Best Practices of Concurrent Programming
Concurrency experts from a wide range of industries independently discovered the following best practices, which combine threading with event-driven programming:
- Keep data isolated and bound to threads: Threads should hide (encapsulate) their private data and other resources, and not share them with the rest of the system.
- Communicate among threads asynchronously via messages (event objects): Using asynchronous events keeps the threads running truly independently, without blocking on each other.
- Threads should spend their lifetime responding to incoming events: So their mainline should consist of an event-loop that handles events one at a time (to completion), thus avoiding any concurrency hazards within a thread itself.
Active Object (Actor) Design Pattern
True Encapsulation for Concurrency
In a sense Active Objects are the most stringent form of object-oriented programming (OOP), because the asynchronous communication enables active objects to be truly encapsulated. In contrast, the traditional OOP encapsulation, as provided by C++, C# or Java, does not really encapsulate anything in terms of concurrency. Any operation on an object runs in the caller’s thread and the attributes of the object are subject to the same race conditions as global data, not encapsulated at all. To become thread-safe, operations need to be explicitly protected by a mutual exclusion mechanism, such as a mutex or a monitor, but this causes contention, reduces responsiveness (blocking), and often leads to missed real-time deadlines.
In contrast, all private attributes of an active object are truly encapsulated without any mutual exclusion mechanism, because they can be only accessed from the active object’s own thread. Note that this encapsulation for concurrency is not a programming language feature, so it is no more difficult to achieve in C as in C++, but it requires a programming discipline to avoid sharing resources (shared-nothing principle). However, the event-based communication helps immensely, because instead of sharing a resource, a dedicated Active Object can become the manager/broker of the resource and the rest of the system can access the resource only via events posted to this broker Active Object.

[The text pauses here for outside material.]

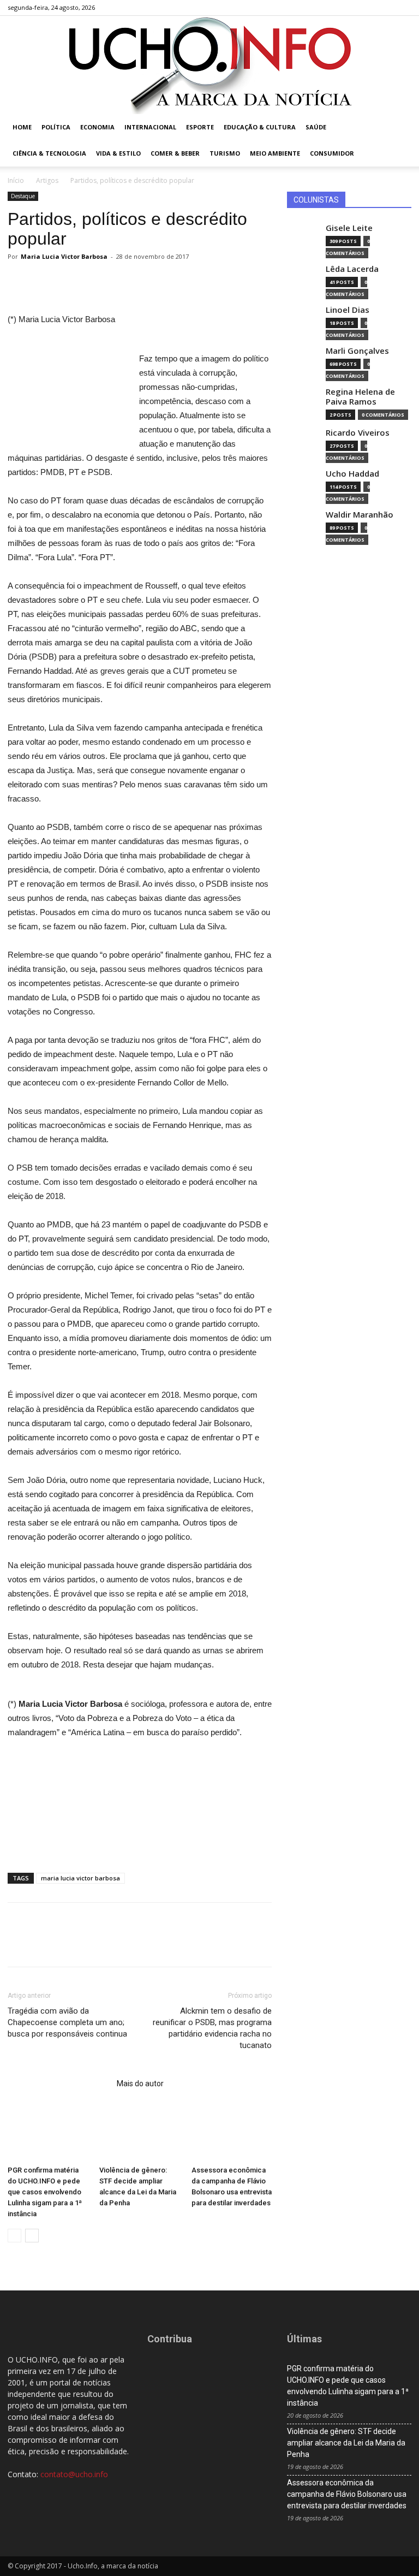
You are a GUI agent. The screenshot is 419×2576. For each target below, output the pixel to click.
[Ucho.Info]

Each Active Object has its own event queue and receives all events exclusively through this queue. Events are delivered asynchronously, meaning that an event producer merely posts an event to the event queue of the recipient active object but does not wait (block) in line during the actual processing of the event. The event processing occurs always in the thread context of the recipient active object. The active object infrastructure (framework), such as the QP RTEF, is responsible for delivering and queuing the events in a thread-safe and deterministic manner.
Each Active Object handles events in run-to-completion (RTC) fashion. RTC simply means that an Active Object handles one event at a time, that is, the Active Object must always complete the processing of the previous event before it can start processing the next event from its queue.
For example, under a preemptive kernel an RTC step can be preempted by another thread executing on the same CPU. This is determined by the scheduling policy of the underlying kernel, not by the Active Object model. When the suspended thread is assigned CPU time again, it resumes from the point of preemption and, eventually, completes its event processing. As long as the preempting and the preempted threads do not share any resources, there are no concurrency hazards.
Most conventional operating systems manage the threads and all inter-thread communication based on blocking, such as waiting on a semaphore or a time-delay. However, blocking is the root cause of the whole slew of problems. The central issue is that while a thread is blocked waiting for one type of event, the thread is not doing any other work and is not responsive to other events. Such a thread cannot be easily extended to handle new events.
In contrast, event-driven Active Objects don’t need to block, because in event-driven systems the control is inverted compared to traditional threads. Instead of blocking to wait for an event, an active object simply finishes its RTC step and returns to the supervisory event-driven framework to be activated when the next event arrives. This arrangement allows active objects to remain responsive to events of all types, which is central to the unprecedented flexibility and extensibility of Active Object systems.